By Tim Lambert
For centuries people thought that tooth decay was caused by worms. About 50 AD a Roman called Scribonius Largus wrote about them. He recommended putting henbane seeds on a hot metal plate over burning charcoal and inhaling the seeds to fumigate your mouth then rinsing your mouth with cold water. Henbane was used as an analgesic (a substance to reduce pain) and a sedative so inhaling the fumes may have made toothache less painful.
Unfortunately, if it reduced the pain it may have given people the illusion that it was curing their tooth decay. During the Middle Ages and the 16th century and 17th century, many famous doctors believed in tooth worms.
The idea that tooth decay is caused by worms lasted until the 18th century. In 1728 Pierre Fauchard, sometimes called the father of modern dentistry published a book discrediting the idea.
But nobody knew what did cause tooth decay until the end of the 19th century. Fauchard realized there was a link between eating lots of sugar and tooth decay but he did not know why. In the 18th century, doctors tried to explain tooth decay by saying it was caused by inhaling vapors or by problems with the body’s humors (liquids in the body).

▶ [DATASET EXCERPT]:
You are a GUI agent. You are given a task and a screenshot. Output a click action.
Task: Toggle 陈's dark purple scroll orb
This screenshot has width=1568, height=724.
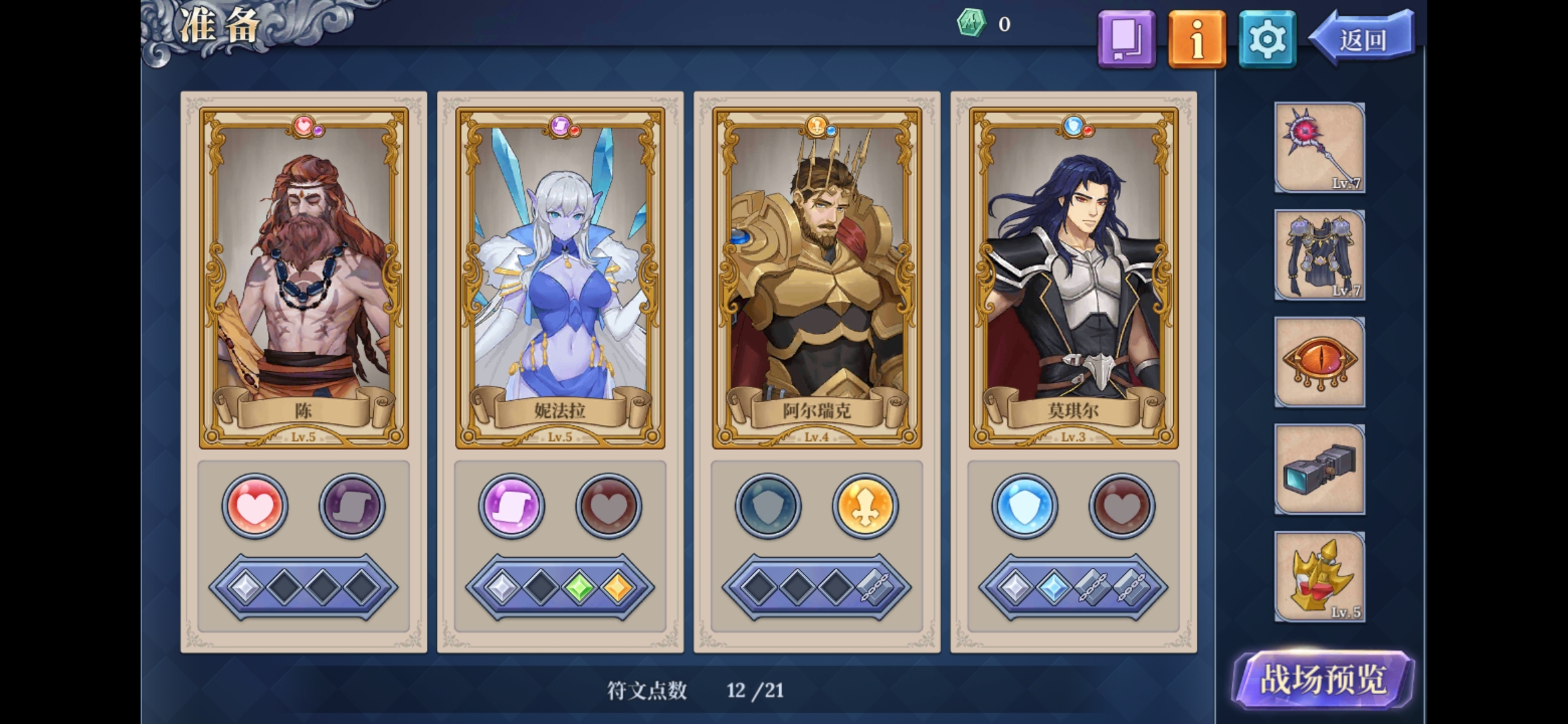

▶ [YOUR GOAL]:
Pick up the text on the history of tooth decay after its last sentence and carry it on in the same plain style.

▶ [RESPONSE TO THIS EXERCISE]:
The first step to explaining it properly was in the 19th century when Louis Pasteur published his theory that disease was caused by microorganisms. In 1891 a dentist named W. D. Miller published a book called The Microorganisms of the Human Mouth. Miller realized that microorganisms in the mouth created acid which caused tooth decay.
Other tooth-related facts: From the 15th century people sometimes did have gold fillings in their teeth (if they could afford it). A man named Giovanni Arcolani recommended using gold to fill tooth cavities in a book published in 1483.
The toothbrush was invented in China (it was first mentioned in 1498). But toothbrushes did not reach England till the 17th century. They were first mentioned there in 1649.